Y, al contrario, también podríamos preguntarnos alguna vez con calma si, personalmente, somos ajenos a los prejuicios nacionales que se deslizan en las noticias e incluso en los comunicados gubernamentales. Hace poco me preguntó irónicamente una francesa qué tal me iba, como alemán, en Italia, “el país de Salvini”. Mi digna respuesta —“en las elecciones presidenciales francesas el Frente Nacional de Marine Le Pen ha recibido el doble de votos que la Liga Norte de Salvini en Italia”— fue rechazada con grandeur por la dama: “Son cosas completamente distintas”, observó.

Es precisamente esta manera de pensar la que termina socavando la Unión Europea. Quien considera que para sí y para los suyos rigen otras normas que para “los otros”, quien quiere solo para sí lo ancho del embudo, está profundamente preso de una estrecha forma de pensar nacional.

Por eso no debería ser ninguna sorpresa que los italianos teman más a la inmigración masiva a través del Mediterráneo que los irlandenses, daneses o letones. Es en Italia donde desembarcan los migrantes. Lo mismo puede decirse de la solidaridad que se exige a los europeos orientales a la hora de acogerlos. ¿Por qué Estados como Bulgaria, que sufre la sangría demográfica de sus ciudadanos mejor formados, debe hacerse cargo de numerosas personas sin formación, que a fin de cuentas acuden atraídos por Europa occidental? Todos debemos cuidarnos de las cómodas generalizaciones nacionales.

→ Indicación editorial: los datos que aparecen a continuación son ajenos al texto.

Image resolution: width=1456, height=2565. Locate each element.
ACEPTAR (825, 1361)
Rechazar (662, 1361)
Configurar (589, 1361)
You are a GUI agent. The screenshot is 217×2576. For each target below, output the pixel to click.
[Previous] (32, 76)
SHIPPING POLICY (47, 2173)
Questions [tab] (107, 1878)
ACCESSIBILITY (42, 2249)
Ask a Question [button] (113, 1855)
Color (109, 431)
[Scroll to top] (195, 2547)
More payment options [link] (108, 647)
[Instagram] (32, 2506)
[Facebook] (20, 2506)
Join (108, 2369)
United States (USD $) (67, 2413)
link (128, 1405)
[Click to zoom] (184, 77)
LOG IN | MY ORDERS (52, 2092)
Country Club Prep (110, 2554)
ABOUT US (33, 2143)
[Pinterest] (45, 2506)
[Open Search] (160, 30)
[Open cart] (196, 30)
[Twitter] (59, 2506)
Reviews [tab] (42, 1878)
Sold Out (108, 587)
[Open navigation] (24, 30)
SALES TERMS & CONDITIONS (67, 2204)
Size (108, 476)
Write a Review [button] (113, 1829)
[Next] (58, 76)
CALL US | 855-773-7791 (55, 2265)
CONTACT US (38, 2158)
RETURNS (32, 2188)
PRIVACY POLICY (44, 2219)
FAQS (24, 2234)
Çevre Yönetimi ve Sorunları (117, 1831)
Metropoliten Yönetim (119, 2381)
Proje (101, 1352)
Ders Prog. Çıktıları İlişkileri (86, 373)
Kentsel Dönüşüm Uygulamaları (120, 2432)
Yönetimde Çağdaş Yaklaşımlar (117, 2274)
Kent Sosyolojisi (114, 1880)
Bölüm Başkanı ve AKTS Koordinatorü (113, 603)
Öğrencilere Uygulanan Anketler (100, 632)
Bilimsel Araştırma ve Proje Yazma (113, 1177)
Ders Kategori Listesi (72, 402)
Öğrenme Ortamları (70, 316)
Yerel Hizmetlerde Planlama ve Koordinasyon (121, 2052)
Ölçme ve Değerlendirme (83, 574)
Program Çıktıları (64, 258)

Un ejemplo más: no hay “polacos populistas”, porque no todos los ciudadanos de Polonia, ni de lejos, han votado al partido Ley y Justicia. Y, al mismo tiempo, una ojeada al sangriento pasado polaco, con las ocupaciones nazi y soviética, nos ayuda a entender la mayor desconfianza de Polonia a un poder central que dé órdenes desde el extranjero. Lo mismo ocurre con todas las naciones de la UE y sus historias divergentes. Cada país es distinto, funciona de forma distinta, reacciona de manera distinta. Eso es precisamente lo fascinante de la UE. Si reducimos esto a un tosco relato sobre Oriente y Occidente, sobre derecha e izquierda, sobre el bien y mal, la Unión Europea ya ha perdido su diversidad.

Dirk Schümer es corresponsal para Europa de Die Welt. Traducción de Jesús Albores.